Data extract:
____

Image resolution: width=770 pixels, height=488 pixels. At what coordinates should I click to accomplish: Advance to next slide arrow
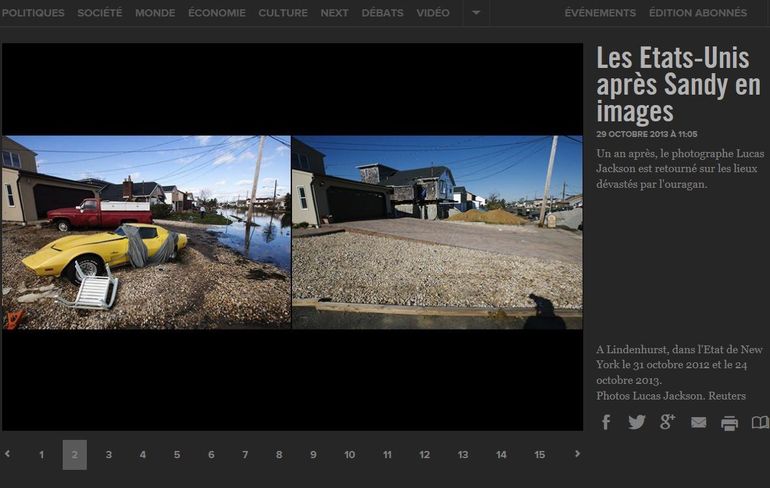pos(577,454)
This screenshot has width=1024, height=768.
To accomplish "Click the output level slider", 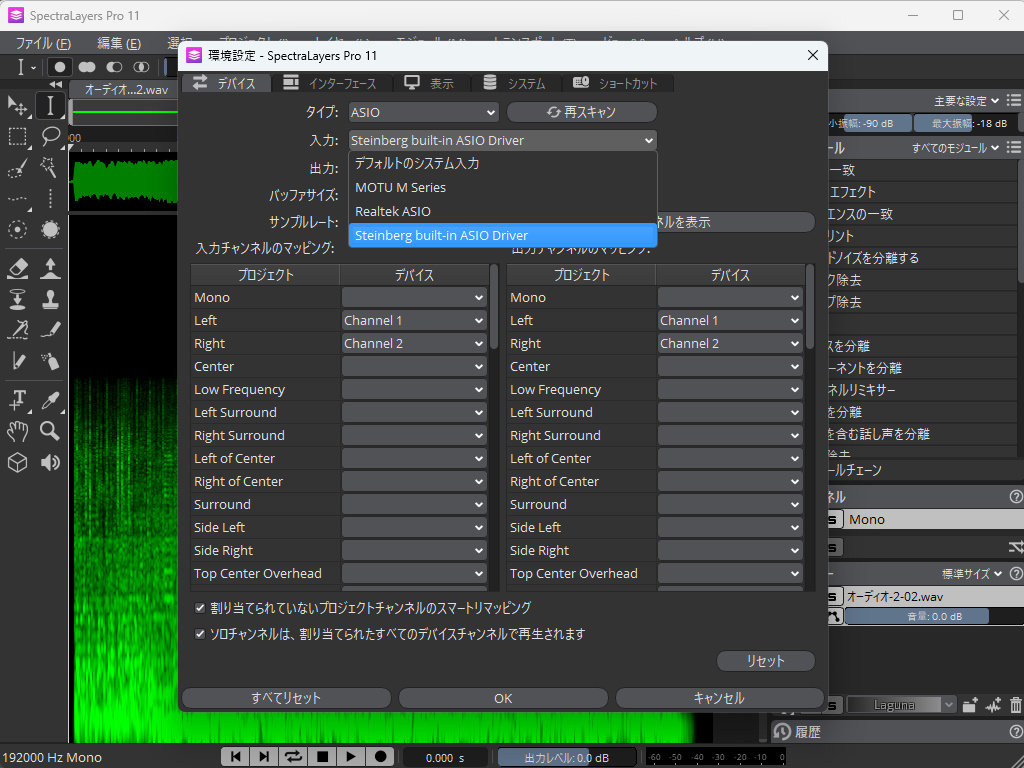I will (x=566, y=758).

____

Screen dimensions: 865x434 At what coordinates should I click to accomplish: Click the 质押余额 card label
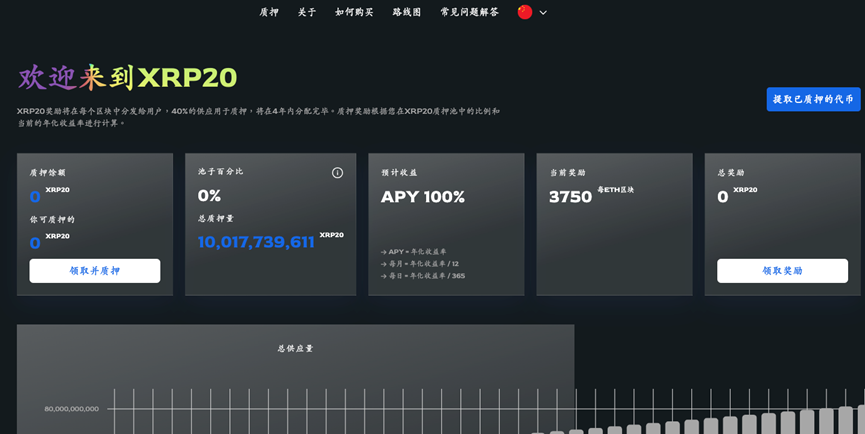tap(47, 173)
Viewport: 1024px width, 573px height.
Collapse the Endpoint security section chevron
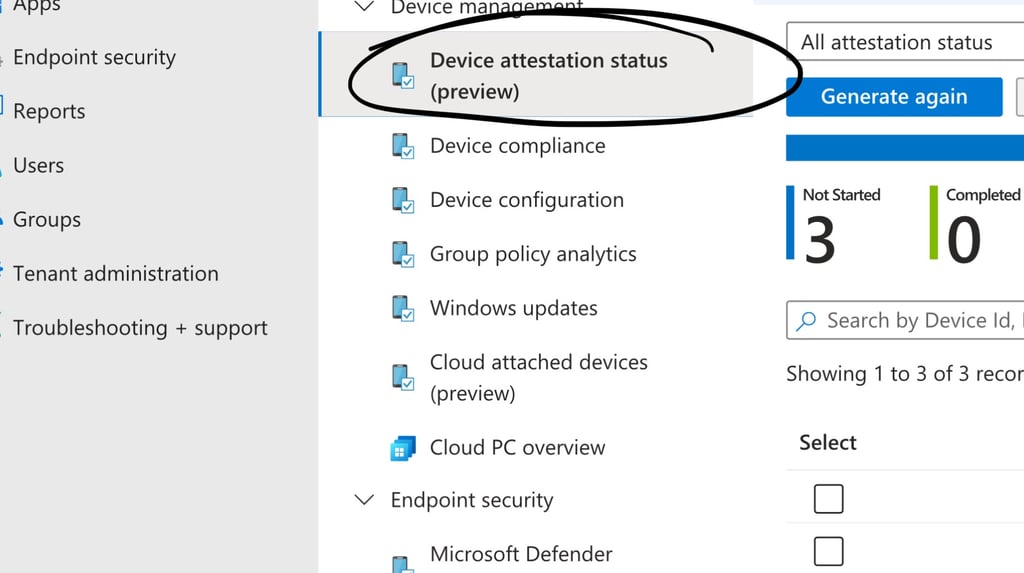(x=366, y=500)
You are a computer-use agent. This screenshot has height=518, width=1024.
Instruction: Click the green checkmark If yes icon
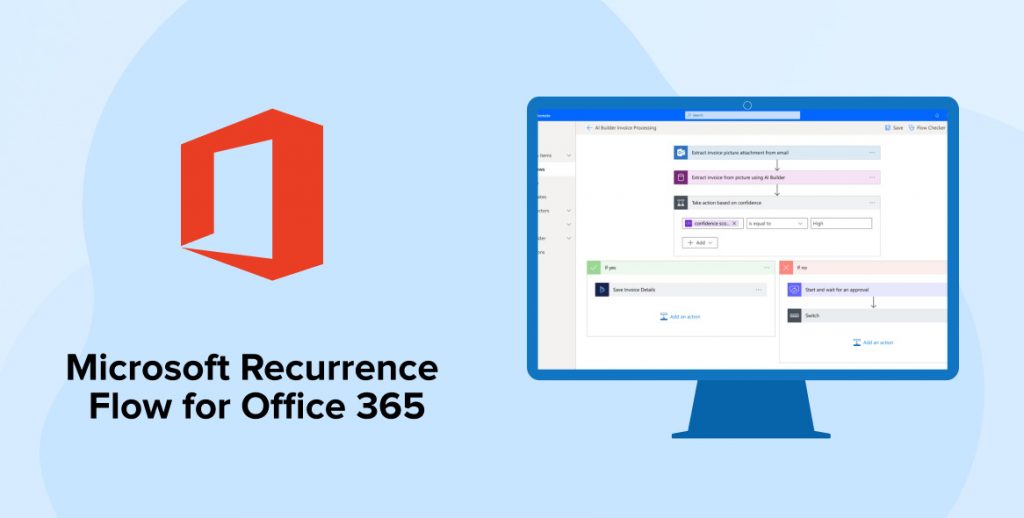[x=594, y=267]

____

Aim of the task: Scan the data for the word "This" and copy every line where it shows up.

Problem solution:
This screenshot has width=1024, height=768.
You are a computer-use agent. This screenshot has height=518, width=1024.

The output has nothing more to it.